Je voulais savoir pourquoi une femme éclairée, intelligente et influente de son temps avait eu l’intérêt de décorer sa maison de campagne, connue sous le nom de La Alameda de Osuna, avec des tableaux aussi mystérieux. Dans mon roman «Le jardin des sorcières», je pose moi-même une hypothèse, mais personne ne sait vraiment pourquoi elle a voulu avoir ces six tableaux si lugubres dans ses dépendances personnelles.
Qui était vraiment la IX Duchesse de Osuna, María Josefa Pimentel ? Quel genre de femme était-elle et quel rapport avait-elle avec Goya ?

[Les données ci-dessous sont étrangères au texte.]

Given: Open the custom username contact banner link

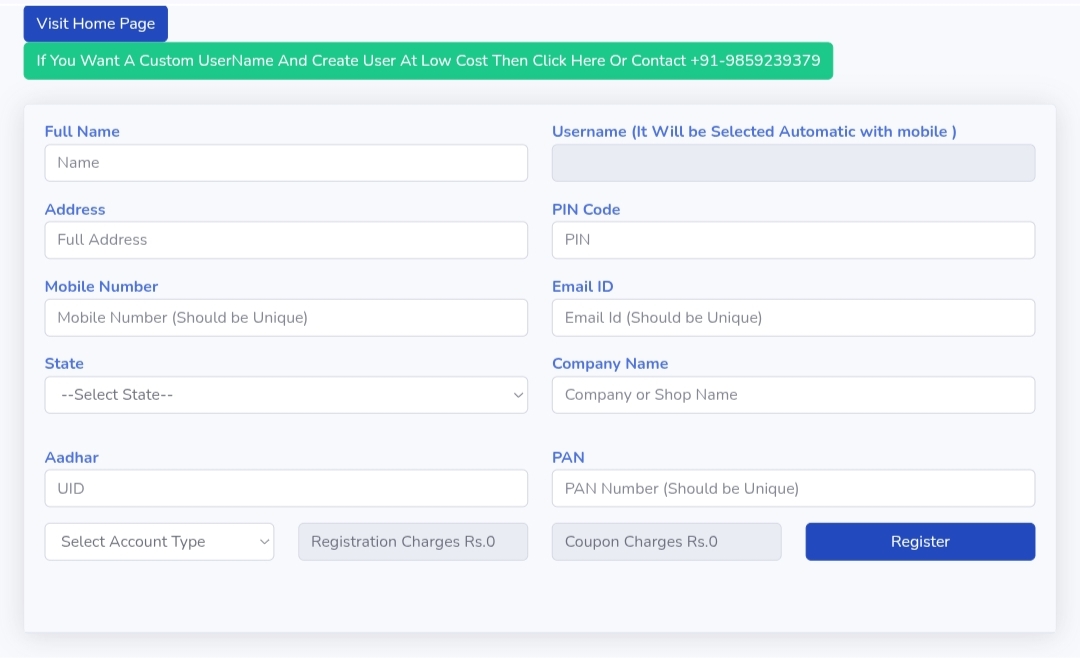Looking at the screenshot, I should pyautogui.click(x=428, y=60).
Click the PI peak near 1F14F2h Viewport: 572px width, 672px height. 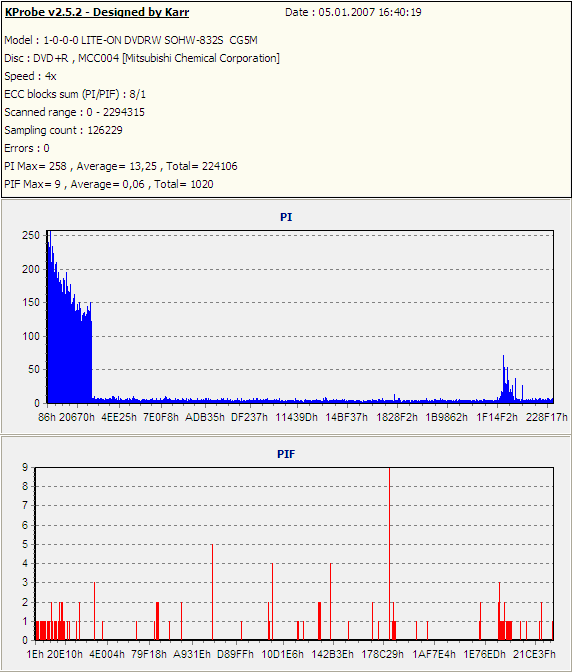[x=504, y=379]
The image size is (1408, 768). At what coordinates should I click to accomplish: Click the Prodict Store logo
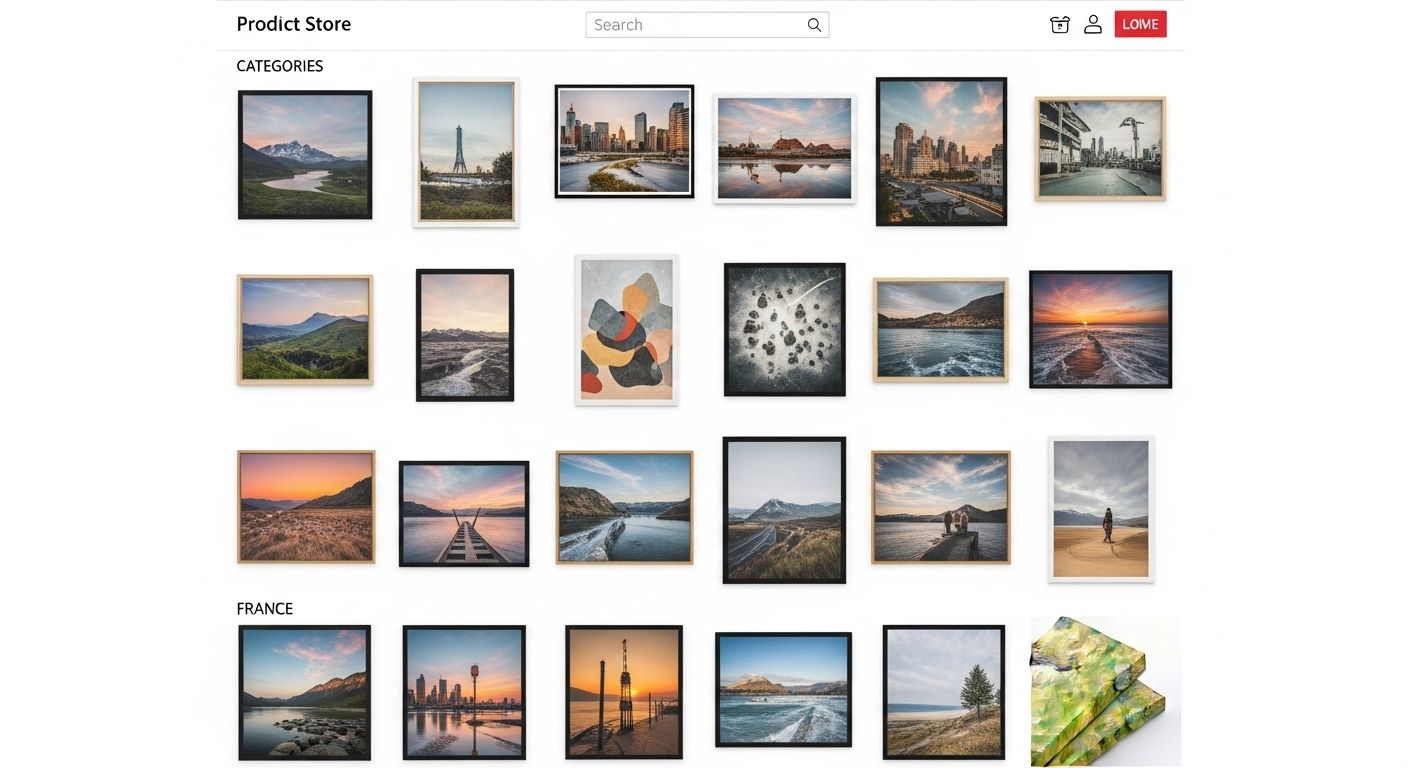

C’était l’une des femmes les plus influentes de son temps. Elle possédait une culture peu courante. Elle avait la réputation d’être très intelligente et entreprenante. Goya est devenu un habitué de ses salons et on peut dire qu’une relation commerciale, mais aussi d’amitié s’est établie.

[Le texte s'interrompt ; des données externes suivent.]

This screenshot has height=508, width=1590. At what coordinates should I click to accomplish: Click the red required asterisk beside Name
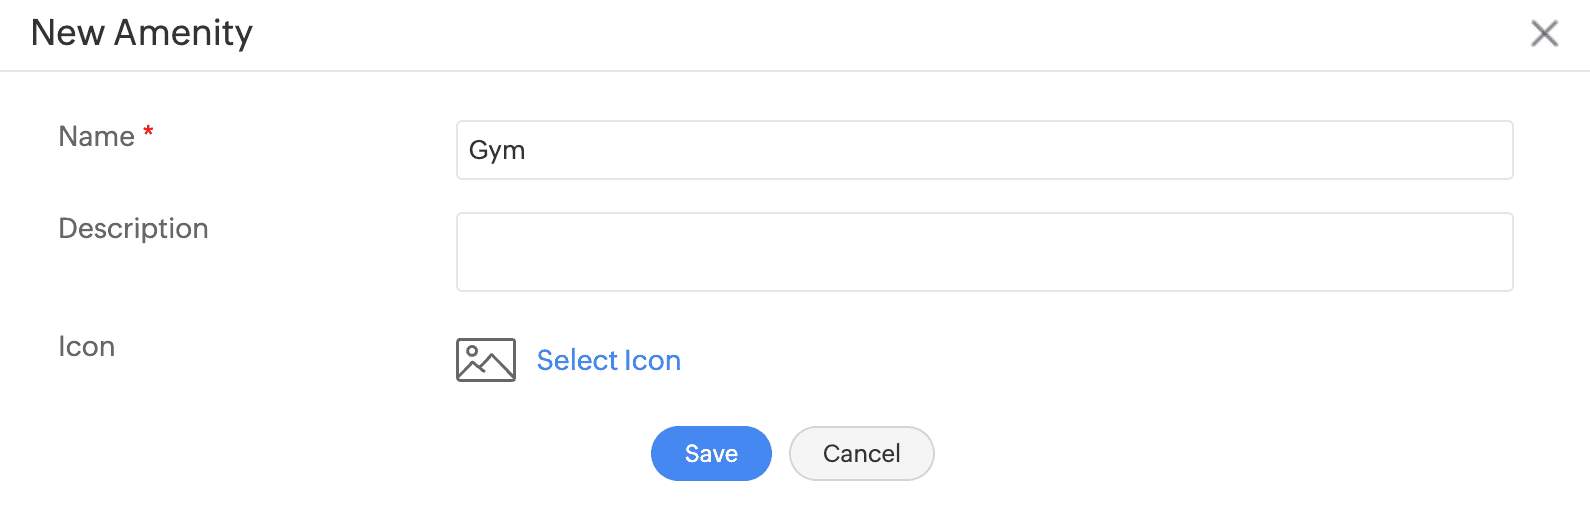coord(148,132)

Tandis qu’en Europe centrale, la population croyait aux vampires, en Espagne, on croyait au pouvoir des sorcières. Les encyclopédistes, comme la IX Duchesse de Osuna, ne semblaient apparemment pas y croire, mais mes recherches révèlent que cette femme avait un intérêt genuin pour le surnaturel. Sa bibliothèque contenait une multitude de livres sur les procès de sorcellerie et sur des matières obscures en général. Des livres difficiles à obtenir et certains interdits. Elle avait un permis spécial pour les posséder.
Pouvons-nous parler d’une vision critique ou d’une peur réelle dans ces scènes de sorcières ?

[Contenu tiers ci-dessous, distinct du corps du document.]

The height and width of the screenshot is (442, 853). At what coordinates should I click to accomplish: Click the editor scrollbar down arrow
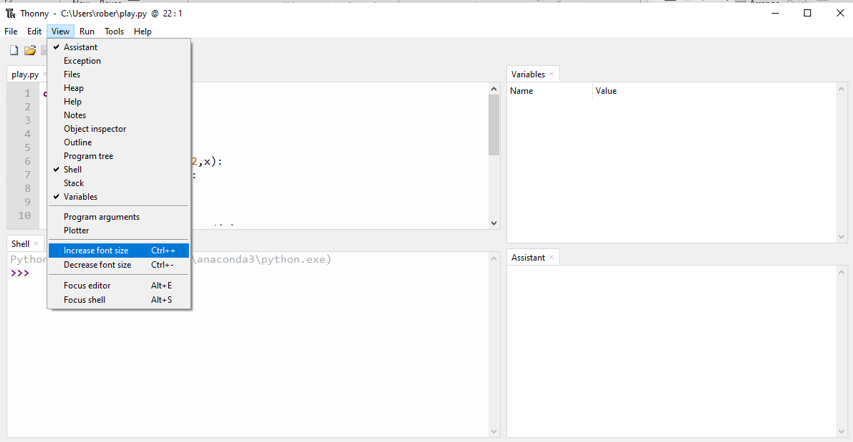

Plus que de la peur, je parlerais d’intérêt ou de fascination. Même aujourd’hui, nous ne savons pas avec certitude la raison de cette commande à Goya. On pense qu’elle aurait pu naître des salons que la Duchesse organisait, auxquels Goya assistait, et où l’on pouvait discuter de questions sorcières.
Probablement, oui. À ces salons participaient les plus éminents du panorama éclairé. Tandis que les salons de la Duchesse de Alba étaient ludiques, ceux de la Duchesse de Osuna étaient intellectuels. Il est très probable que les thèmes touchant à la sorcellerie et à l’occulte soient apparus dans ces salons.
Quel rôle a joué le Capricho de la Alameda de Osuna en tant qu’espace où ces œuvres pouvaient être contemplées ?
Le Capricho était la maison de campagne personnelle de la duchesse. C’est un endroit merveilleux, qui peut aujourd’hui être visité partiellement. Dans son palacete se tenaient ces salons dont nous parlons. Tout le jardin est rempli d’éléments ésotériques et initiatiques. D’où l’on peut supposer que cette femme avait un grand intérêt et une grande fascination pour les questions de mystère.
Quelles sont exactement les œuvres que Goya a peintes pour la Duchesse ayant pour thème les sorcières ?
Il s’agit de la série connue sous le nom de “Affaires de sorcières”. Ce sont six tableaux de dimensions égales et ayant un cadre identique. Le plus connu est “Le Sabbat”, mais il y a aussi : “La conjuration”, “Vols de sorciers”, “Le convive de pierre”, “La lampe du diable”, “La cuisine des sorcières”. Les titres des tableaux nous donnent déjà une idée de leur contenu sinistre.
Dans tes recherches, as-tu trouvé une connexion entre ces peintures et des cas réels de sorcellerie ou des croyances populaires de l’époque ?
Oui, certains tableaux sont inspirés de procès de sorcellerie réels, comme le célèbre cas de Zugarramurdi.
Quels éléments iconographiques Goya a-t-il utilisés dans ces œuvres qui nous indiquent sa connaissance du monde de la sorcellerie ? Y a-t-il une clé pour comprendre le contexte de ces représentations ?
Le symbole principal est le bouc, qui apparaît dans “Le Sabbat”, un tableau qui montre une représentation d’un Sabbat ou réunion de sorcières. Mais il y a aussi des fantômes, des sorcières, des démons, des apparitions, des vampires… tout un catalogue du surnaturel.
Parlons de «Le rêve de la raison engendre des monstres» et d’autres caprices liés aux sorcières. Comment ces gravures se relient-elles aux peintures pour la Duchesse ?
Ce caprice en particulier, non, mais il y a d’autres caprices qui se connectent avec les œuvres que Goya a peintes pour la duchesse.